Stagnating, declining life expectancy in segments of US population

The bottomline of a report on life expectancy in the United States is role of self-destructive personal behavior — unprotected sex, smoking, fatty foods, and lack of exercise. But is it ultimately a failure of society, including the church, to identify the hurt and provide a message of hope?

Harvard Medicine+Science reports:

A new, long-term study of mortality trends in U.S. counties from 1960 to 2000 finds that an overall average life expectancy increase of 6.5 years for men and women is not reaching many parts of the country.
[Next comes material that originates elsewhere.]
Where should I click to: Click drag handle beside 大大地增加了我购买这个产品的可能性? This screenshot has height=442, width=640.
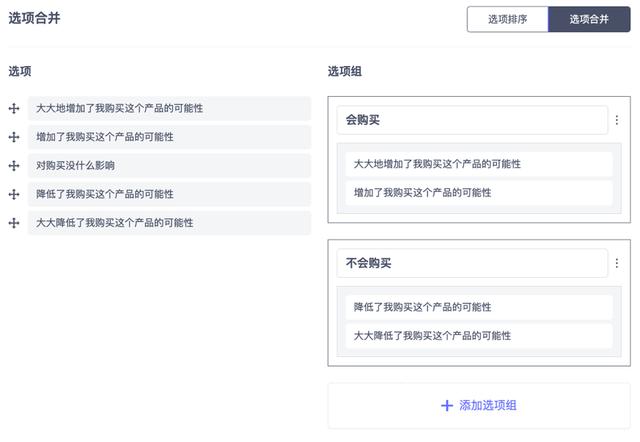tap(14, 108)
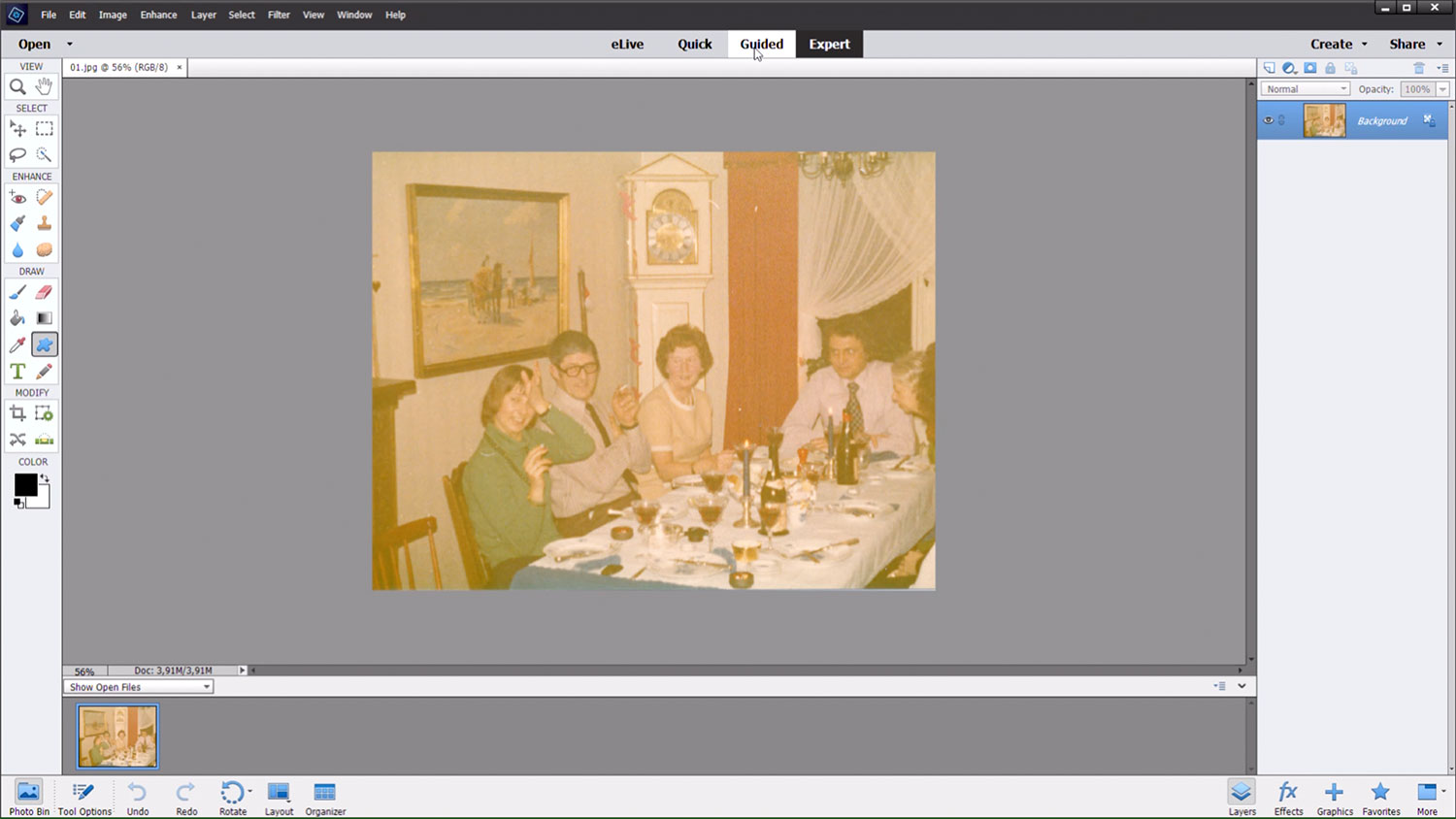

Instead, the life expectancy of a significant segment of the population is actually declining or at best stagnating.

The majority of the counties that had the worst downward swings in life expectancy were in the Deep South, along the Mississippi River, and in Appalachia, extending into the southern portion of the Midwest and into Texas.

The study appears in the April 22, 2008, edition of the open-access journal PLoS Medicine.

[Lead author Majid] Ezzati said, “The finding that 4% of the male population and 19% of the female population experienced either decline or stagnation in mortality is a major public health concern.”

The researchers also analyzed data on deaths from different diseases and showed that the stagnation and worsening mortality was primarily a result of an increase in diabetes, cancers and chronic obstructive pulmonary disease, combined with a slowdown or halt in improvements in cardiovascular mortality. An increase in HIV/AIDS and homicides also played a role for men, but not for women.

The diseases that are responsible for this troubling trend seem to be most related to smoking, high blood pressure, and obesity. “Smoking and blood pressure have a long history of being controlled through both personal and population strategies[,” said Ezzati.]